A Irmã Tarcísia - Olga Mackiv - foi beatificada pelo Papa João Paulo II, no dia 27 de Junho de 2001, juntamente com outras 24 vítimas do regime soviético, de nacionalidade ucraniana, durante a sua visita à Ucrânia. Na Homilia da Missa, no Hipódromo de Lviv, o Santo Padre disse: “… Os servos de Deus, hoje inscritos no Álbum dos Beatos, representam todas as componentes da Comunidade eclesial: entre eles, encontram-se Bispos e sacerdotes, monges, monjas e leigos. Eles foram provados de muitas maneiras por parte dos seguidores das ideologias nefastas do nazismo e do comunismo. Consciente dos sofrimentos a que eram submetidos estes fiéis discípulos de Cristo, o meu Predecessor Pio XII, com solícita participação, manifestava a sua solidariedade àqueles "que perseveram na fé e resistem aos inimigos do cristianismo com a mesma invencível fortaleza com que resistiram outrora os seus antepassados" e louvava a sua coragem por terem permanecido "fielmente unidos ao Romano Pontífice e aos seus pastores" (Carta apostólica Orientales Ecclesias, 15 de Dezembro de 1952; AAS 45 [1953], 8).
Amparados pela graça divina, eles percorreram até ao fim o caminho da vitória. É um caminho que passa através do perdão e da reconciliação; caminho que conduz à luz resplandecente da Páscoa, depois do sacrifício do Calvário. Estes nossos irmãos e irmãs são os representantes conhecidos de uma multidão de heróis anónimos homens e mulheres, maridos e esposas, sacerdotes e consagrados, jovens e idosos que no decurso do século XX, o "século do martírio", enfrentaram a perseguição, a violência e a morte para não renunciar à sua fé.(…) Com eles também foram perseguidos e mortos, por causa de Cristo, cristãos de outras Confissões.

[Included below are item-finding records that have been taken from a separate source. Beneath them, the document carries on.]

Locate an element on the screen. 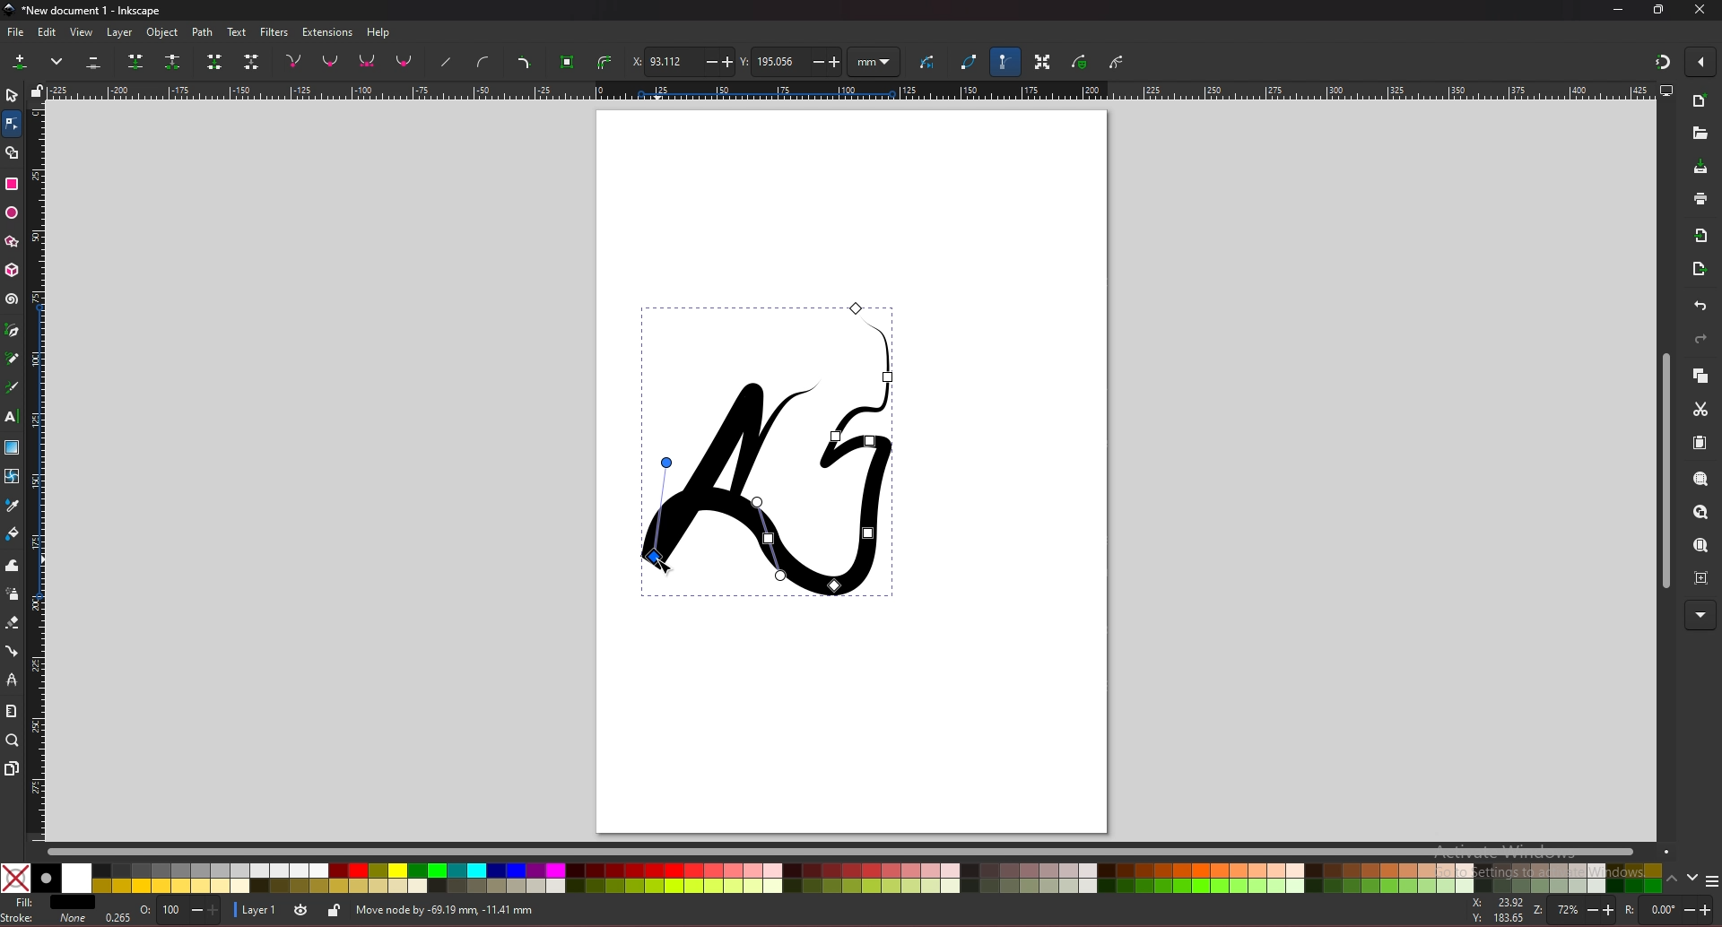 The height and width of the screenshot is (927, 1722). add corners lpe is located at coordinates (524, 63).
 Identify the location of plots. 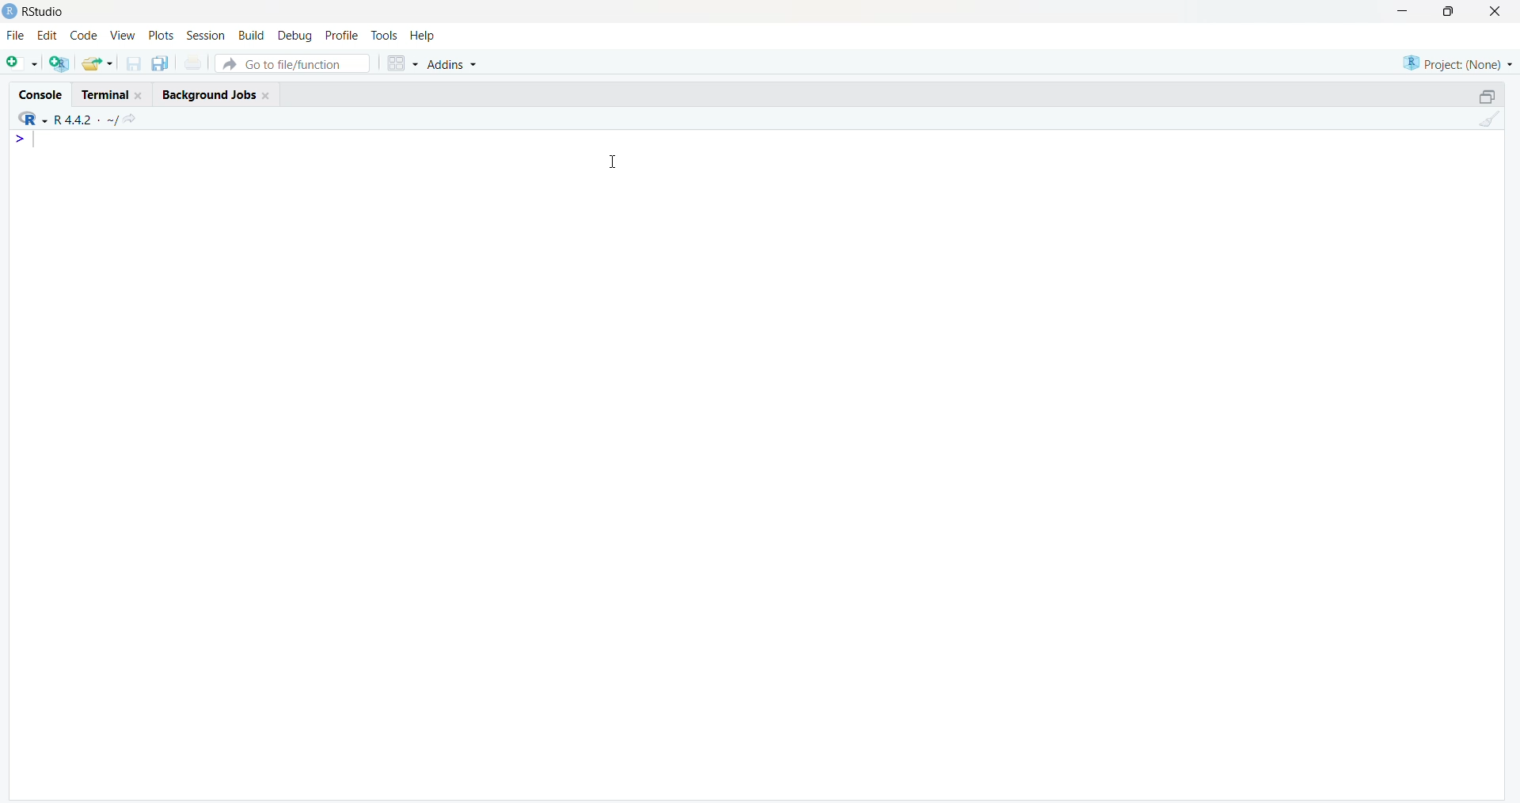
(161, 36).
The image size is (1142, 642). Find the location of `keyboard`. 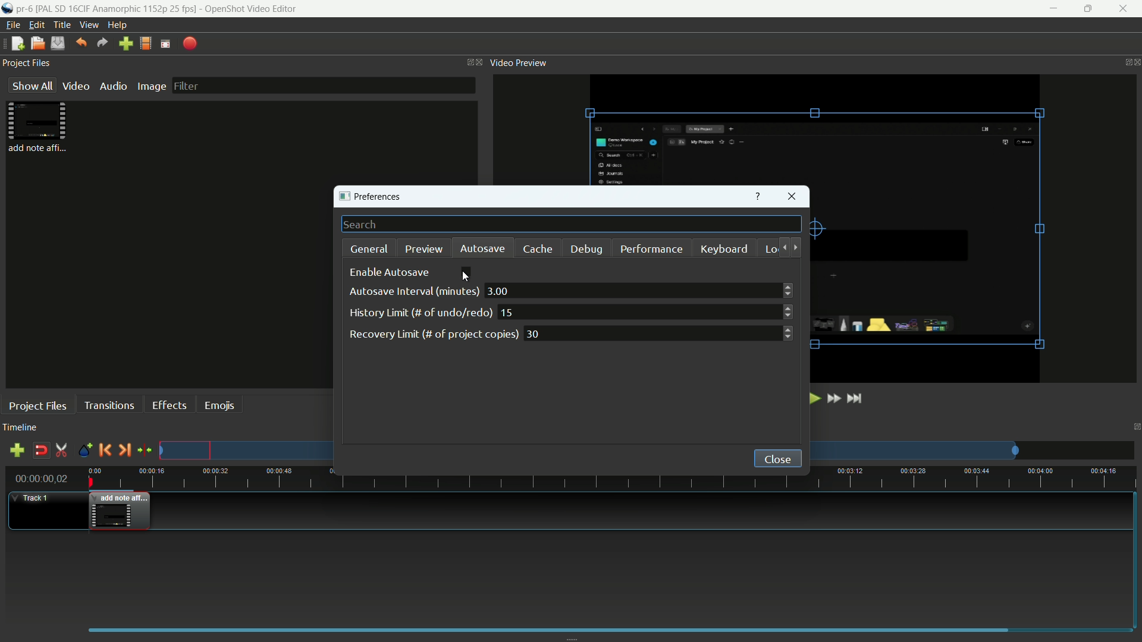

keyboard is located at coordinates (723, 248).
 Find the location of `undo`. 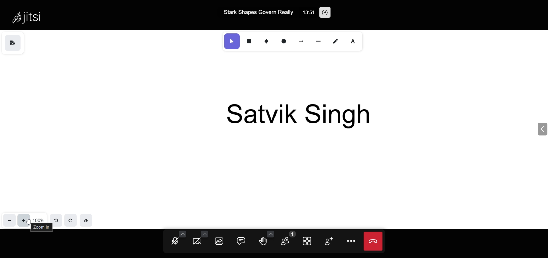

undo is located at coordinates (56, 218).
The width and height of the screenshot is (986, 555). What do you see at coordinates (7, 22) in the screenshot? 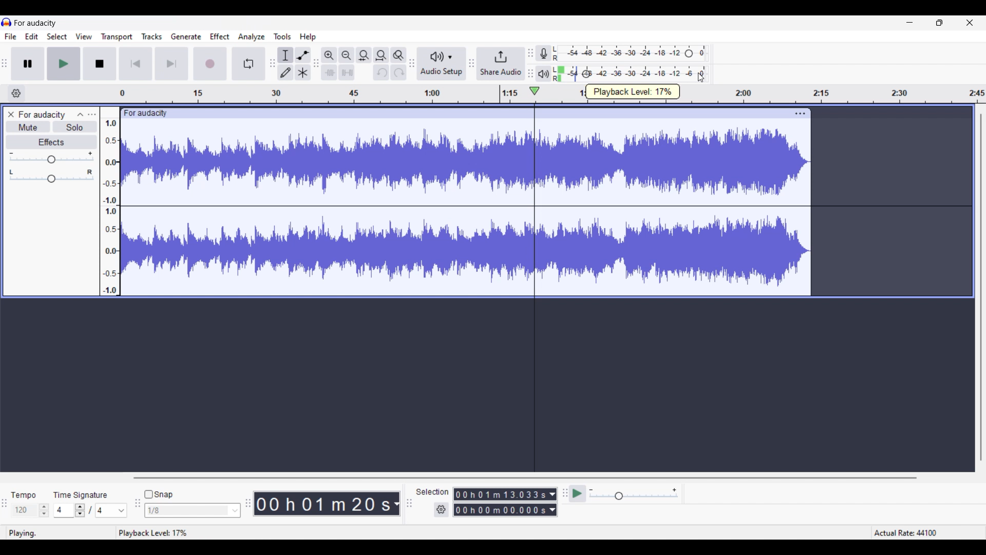
I see `Software logo` at bounding box center [7, 22].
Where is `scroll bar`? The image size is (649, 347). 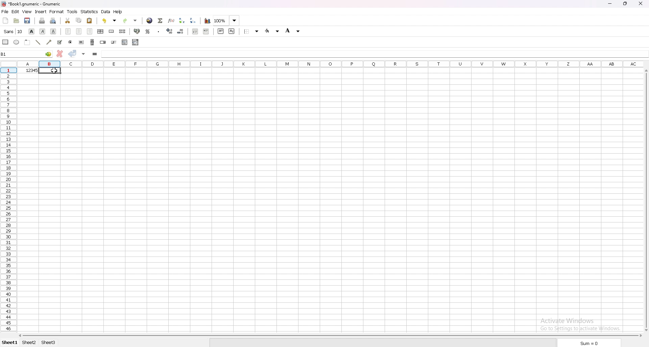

O seu martírio comum é um forte apelo à reconciliação e à unidade. É o ecumenismo dos mártires e das testemunhas da fé, que indica o caminho da unidade aos cristãos do século XXI. Que o seu sacrifício seja uma lição concreta de vida para todos. Não se trata, sem dúvida, de uma tarefa fácil. Ao longo dos últimos séculos, acumularam-se demasiados estereótipos de pensamento, muitos ressentimentos recíprocos e demasiada intolerância. O único meio para desimpedir este caminho é esquecer o passado, pedir e oferecer o perdão uns aos outros pelas ofensas feitas e recebidas, e confiar sem limites na acção renovadora do Espírito Santo.
Estes mártires ensinam-nos a fidelidade ao duplo mandamento do amor: amor a Deus, amor aos irmãos…”

A sua memória litúrgica celebra-se no dia 18 de Julho.